Northwest European LPG prices are likely to stay under pressure for most of 2024 as early market indicators point to supply outpacing demand, as it did in 2023.
A slowdown in European buying interest and ample product availability for most of 2023 saw large cargo cif Amsterdam-Rotterdam-Antwerp (ARA) propane assessed at around 81pc of Atlantic Basin crude benchmark North Sea Dated, compared with a prevailing five-year average of just under 89pc.
Swing consumption in Europe is largely governed by usage in the petrochemical sector, especially ethylene crackers that can switch between naphtha and LPG depending on profitability and other factors such as management of co-product balances. But intake from the sector was limited in 2023 even though propane remained at a three-digit discount on average to naphtha. Weak demand and low margins saw cracker operating rates hover steadily around 70pc of capacity in the second half of 2023, from a typical 85-90pc.
It is unlikely that the European petrochemical industry will significantly increase olefins output in the coming months, as the sector is battling with poor demand arising from high inflation and the global economic slowdown.
This could increase propane price volatility in 2024, and the lighter grade will be mostly reliant instead on heating demand that is seasonal and unpredictable. So far this winter, buying interest for heating has been subdued, with temperatures staying mild.

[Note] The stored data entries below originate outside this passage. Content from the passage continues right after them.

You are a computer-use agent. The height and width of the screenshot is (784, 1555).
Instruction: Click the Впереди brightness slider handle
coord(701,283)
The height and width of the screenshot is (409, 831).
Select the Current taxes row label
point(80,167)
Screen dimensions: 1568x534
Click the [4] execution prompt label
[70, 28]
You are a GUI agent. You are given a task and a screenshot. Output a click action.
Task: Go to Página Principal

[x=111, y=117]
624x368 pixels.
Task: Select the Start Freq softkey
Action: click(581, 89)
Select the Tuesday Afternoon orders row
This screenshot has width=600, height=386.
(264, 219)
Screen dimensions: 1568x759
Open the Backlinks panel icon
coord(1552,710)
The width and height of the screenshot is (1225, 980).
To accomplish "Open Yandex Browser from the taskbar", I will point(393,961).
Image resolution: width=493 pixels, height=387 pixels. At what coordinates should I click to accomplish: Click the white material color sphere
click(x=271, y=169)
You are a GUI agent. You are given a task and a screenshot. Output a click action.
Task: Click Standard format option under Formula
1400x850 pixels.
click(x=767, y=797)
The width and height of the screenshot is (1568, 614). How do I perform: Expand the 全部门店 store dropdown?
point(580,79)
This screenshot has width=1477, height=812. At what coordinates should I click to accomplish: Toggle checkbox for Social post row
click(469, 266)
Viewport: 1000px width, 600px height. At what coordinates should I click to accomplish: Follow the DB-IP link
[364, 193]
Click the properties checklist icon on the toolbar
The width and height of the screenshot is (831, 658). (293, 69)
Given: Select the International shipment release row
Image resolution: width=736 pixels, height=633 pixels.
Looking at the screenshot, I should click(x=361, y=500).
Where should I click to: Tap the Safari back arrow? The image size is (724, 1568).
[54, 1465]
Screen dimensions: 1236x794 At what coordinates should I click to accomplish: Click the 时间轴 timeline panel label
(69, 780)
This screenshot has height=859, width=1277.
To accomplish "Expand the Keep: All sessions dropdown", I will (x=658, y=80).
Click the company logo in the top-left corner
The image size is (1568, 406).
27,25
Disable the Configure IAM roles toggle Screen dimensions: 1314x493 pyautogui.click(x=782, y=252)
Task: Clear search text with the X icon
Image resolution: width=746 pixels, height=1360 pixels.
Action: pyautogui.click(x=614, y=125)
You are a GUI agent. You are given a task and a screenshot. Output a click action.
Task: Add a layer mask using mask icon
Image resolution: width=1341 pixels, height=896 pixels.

A cold snap early in December was short-lived and not sufficient to stimulate interest, and early forecasts show a high chance of above-average temperatures in the coming months.
All things being equal, European LPG supply looks nothing but long, with strong availability likely locally and from the region's key supplier, the US.
Around 75pc of European LPG comes from refineries and 25pc from gas processing, with Argus data putting production for 2024 at around 22.3mn t.
Stepping off the gas
High natural gas prices over the past couple of years have significantly reduced NGL production, as they have incentivised use of LPG as a refinery fuel and in the gas stream.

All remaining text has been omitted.